Skip to content

federicobass/wiki-tvseries-scraper

Folders and files

NameName
Last commit message
Last commit date

Latest commit

 

History

9 Commits
 
 
 
 
 
 

Repository files navigation

Wikipedia TV Series Scraper

The project consists in a Wikipedia scraper that retrieves data about TV series.
This piece of code is particularly useful for Machine Learning purposes, as in generating datasets to train certain ML models regarding TV series.
Currently, the script aims to scrap a list of TV series' episode plots and titles and output them in a file, or as a list of seasons where each season contains all of its episodes. The script implementation, as well as a basic how-to-use, are better explained in section Usage / Examples.
In the future, I plan to implement more features which are better described in section Future Works.

Requirements

The script uses a progress bar known as tqdm, in order to provide feedback of elapsed time to the user, and the library pandas for data handling.
If any Python module is not installed on your current machine, simply install it via the following terminal command:

Using pip:

pip install pandas
pip install tqdm

Using apt:

sudo apt install python3-pandas
sudo apt install python3-tqdm

Usage / Examples

Simply copy & paste the functions or import the .py file and use accordingly.
Some pre-processing has already been implemented in the generated output such as the removal of Wikipedia text formatting, although any more pre-processing can be freely implemented as well as any other edit according to the License.
Currently, a list of Wikipedia pages needs to be given in input, in order to generate the desired output.

For example:

TV series Input Wikipedia URL title
How I Met Your Mother How I Met Your Mother How_I_Met_Your_Mother
Superstore Superstore (TV series) Superstore_(TV_series)

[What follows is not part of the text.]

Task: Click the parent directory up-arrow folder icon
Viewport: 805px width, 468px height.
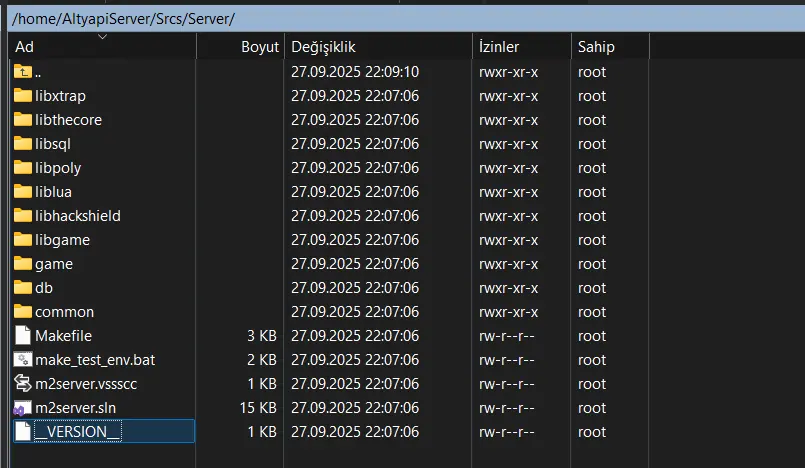Action: (x=23, y=72)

As shown, some TV series titles have the suffix (TV Series) according to their title in the Wikipedia pages and their URL.

Usage Showcase

In this showcase I demonstrate how to scrape episodes' plot and title of the TV series How I Met Your Mother:

tv_series_name = "How_I_Met_Your_Mother"
wiki_episodes_list = [ ]

wiki_season_list = get_wiki_seasons_list(tv_series_name)

for season_number, season in tqdm(enumerate(wiki_season_list, 1), desc="Scraping", total=len(wiki_season_list)):
    wiki_episodes_list.append(get_episodes_data(season, season_number))

generate_output_file(tv_series_name, wiki_episodes_list, "csv")
generate_output_file(tv_series_name, wiki_episodes_list, "xlsx")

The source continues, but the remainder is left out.